The study found that all using the roadways, no matter what the means of transport, were at risk. Pedestrians certainly, but Saksena and his colleagues found that people in cars, and buses, and those making their way via motorcycles and bicycles were being exposed to levels of pollution not considered before. The research team also found that people living and working along the thoroughfares were not immune to the problem. Startlingly, road-level pollution was found to be more than twice the background level usually measured on roof-tops.
And, it is a problem ... not the pollution alone, but the lack of comprehensive scientific study, as well.
Saksena says, "Studies of human exposure are needed to quantify the impact of air pollution on public health." He underscores the need by pointing out, "fine particles are responsible for cases of respiratory disease and premature death every year," and are concentrated along traffic thoroughfares where people live and work.
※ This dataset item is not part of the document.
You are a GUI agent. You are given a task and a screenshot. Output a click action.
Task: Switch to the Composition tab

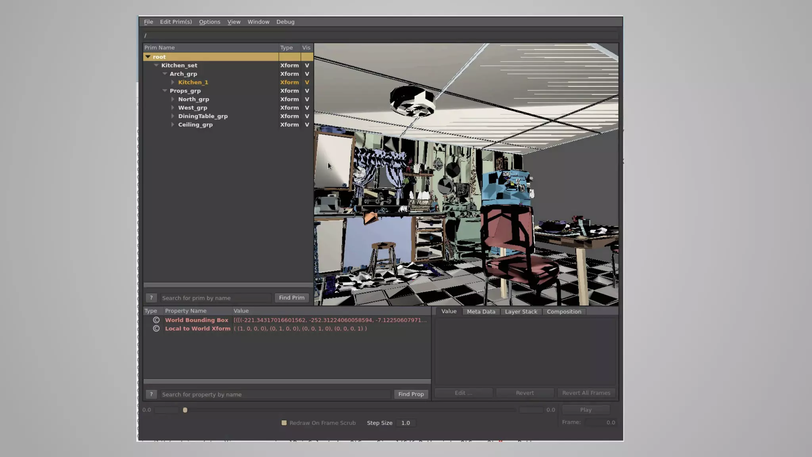pos(563,312)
He adds, "most particle pollution originates from combustion operations and from vehicles."
Quantifying that impact can be difficult, Saksena acknowledges "because large numbers of people may be exposed to relatively low levels over long periods of time ... exposures (that can) result in rare health problems that are difficult to value or even attribute to air pollution." On the other side of the coin, he points out, "a substantial number of people can be exposed to relatively high levels of air pollution for short periods of time due to the nature of their daily activities or occupations." Therefore, Saksena says, "it becomes important to measure air pollutant exposures as people perform their daily activities."
Following that suggestion, Saksena says the recent survey, "has clearly provided evidence of the extremely high levels of pollution experienced by commuters," and "highlights the need to consider comprehensive assessments of exposures within buildings, such as cafes, shops, offices and homes which are very near the road."
To do that, Saksena and his team recommend, among other things, that governments rely on actual exposure estimates to spread awareness on the twin benefits of switching to modes of transportation such as buses. This leads, they say, to "an immediate and direct reduction in an individual's exposure, something very critical in the case of vulnerable groups like children, elderly and asthmatics." It also reduces the ambient background pollution. The study's authors also suggest that "long-term periodic evaluation using exposure estimates may improve the benefit-to-cost ratio of government interventions."